__ABOUT THIS TASK__
Go to the line with "The height and" in the material below and copy from there through the line with "At what coordinates", exactly. Pictures are not copied.

__ENTRIES SUPPLIED__
□ □ □ □ □ □ □

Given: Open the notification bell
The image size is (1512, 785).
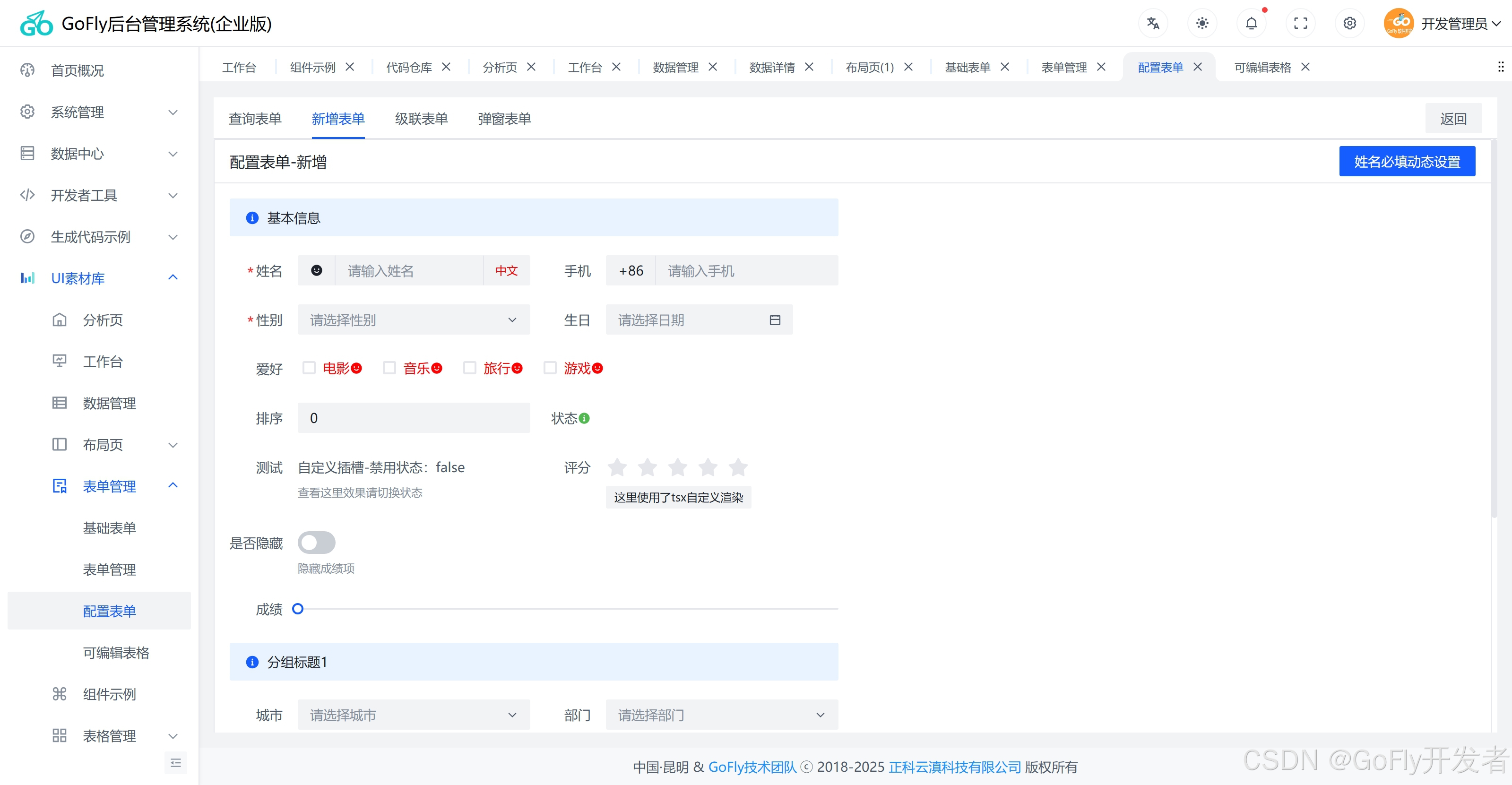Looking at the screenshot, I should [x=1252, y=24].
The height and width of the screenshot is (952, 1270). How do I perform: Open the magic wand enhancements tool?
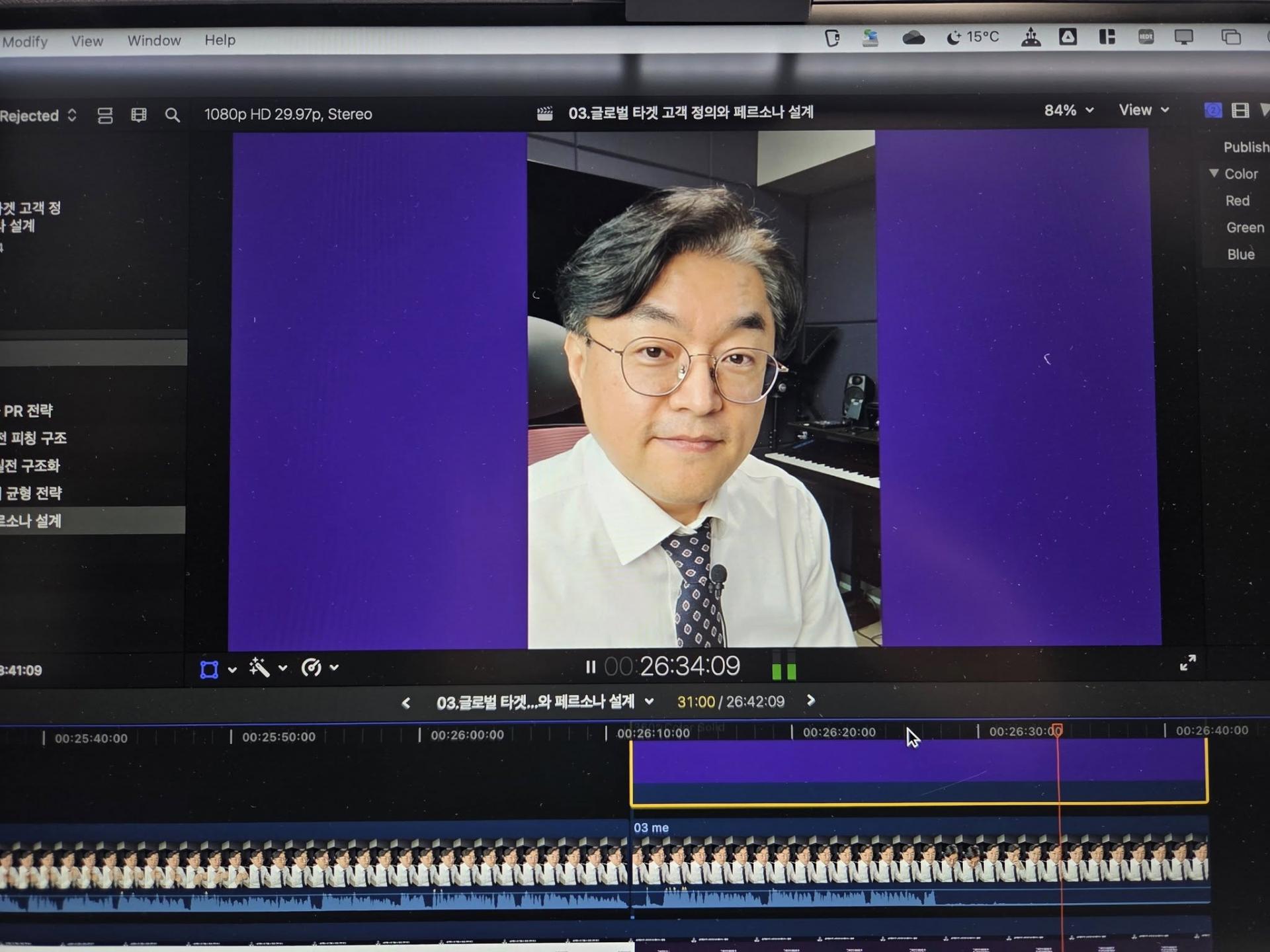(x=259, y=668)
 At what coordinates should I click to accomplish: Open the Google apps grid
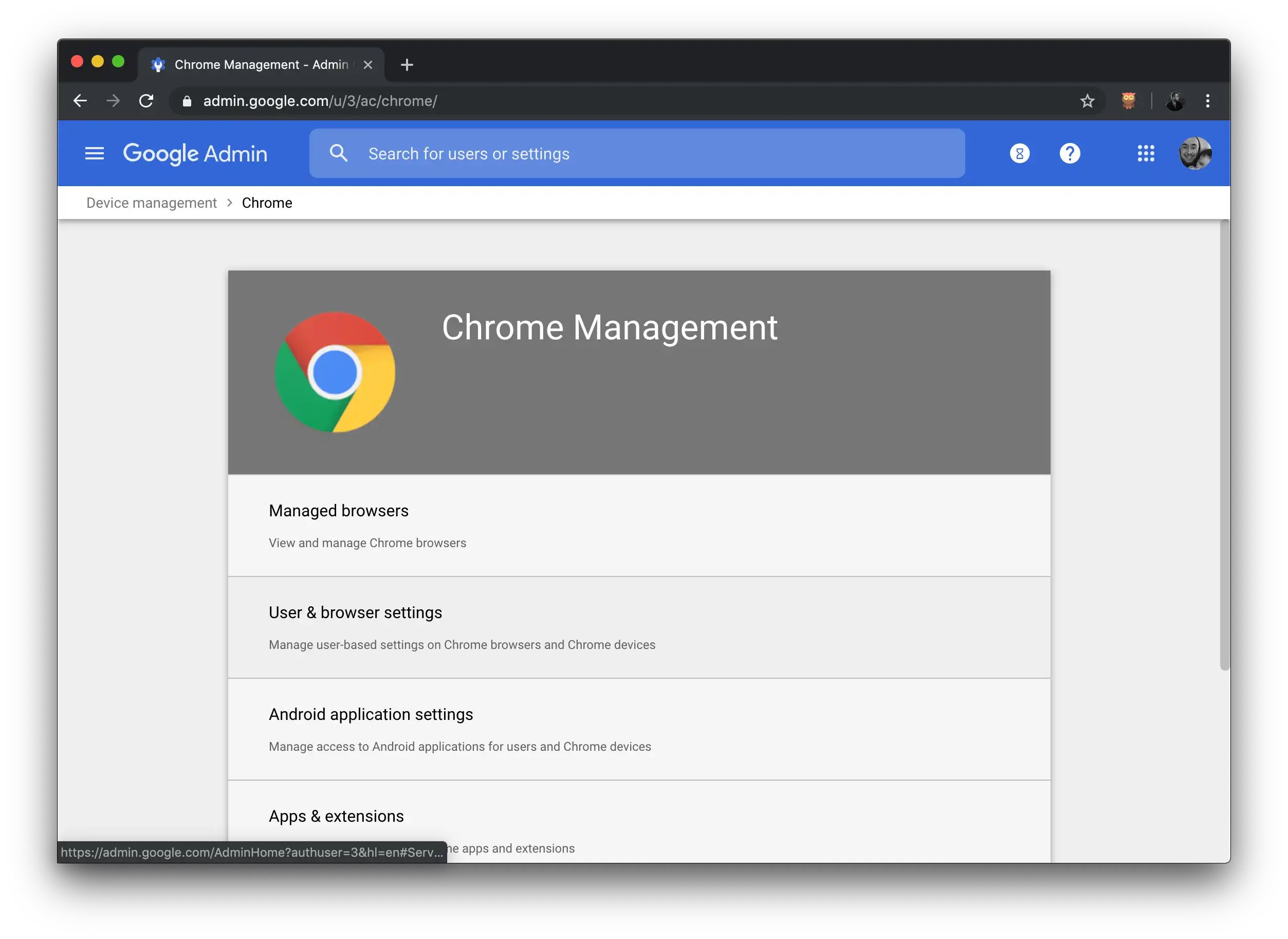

□ □ □ □ □ □ □

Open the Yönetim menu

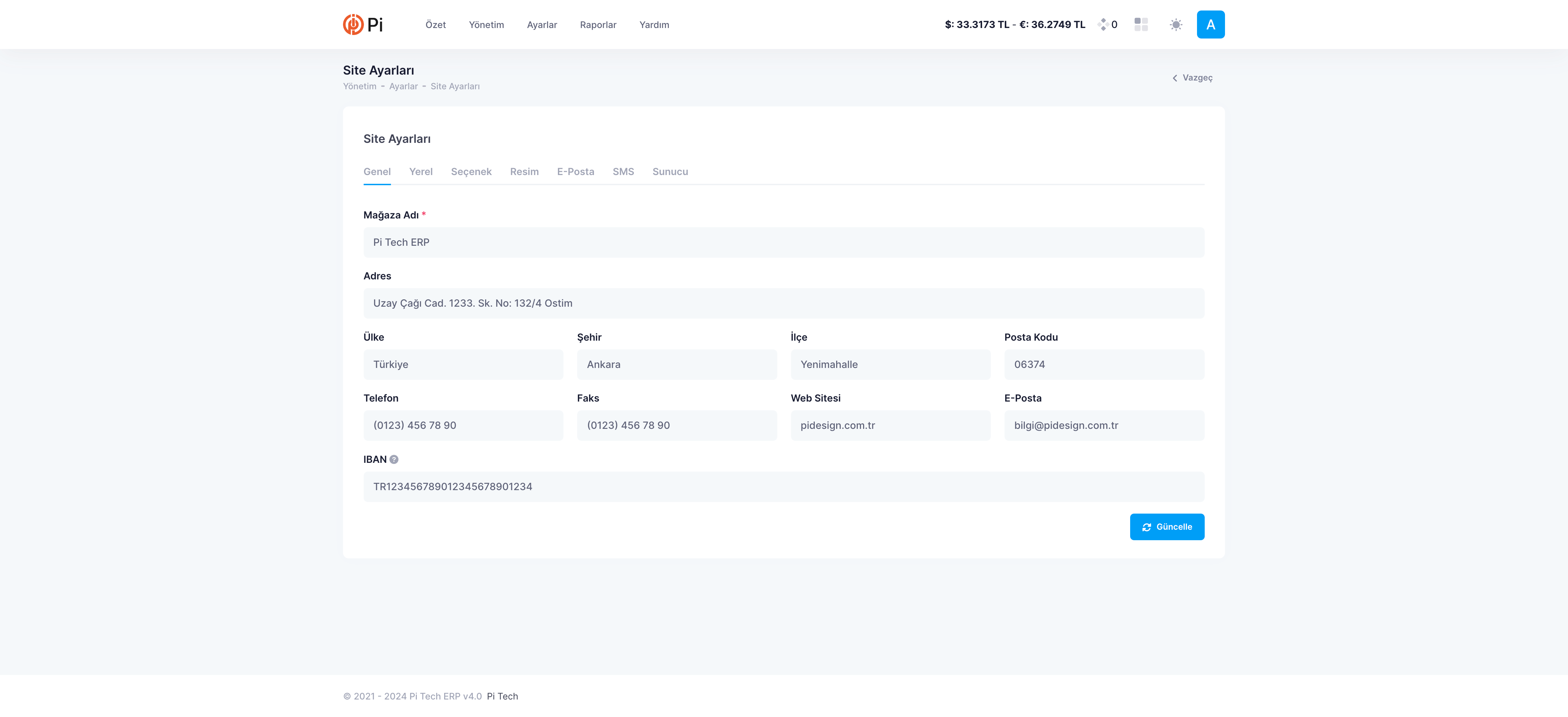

□ □ □ □ □ □ □

__THE ANSWER__
The height and width of the screenshot is (952, 1270). How do I perform: Open the magic wand enhancements tool?
(x=259, y=668)
 At what coordinates should I click to accomplish: Open the Google apps grid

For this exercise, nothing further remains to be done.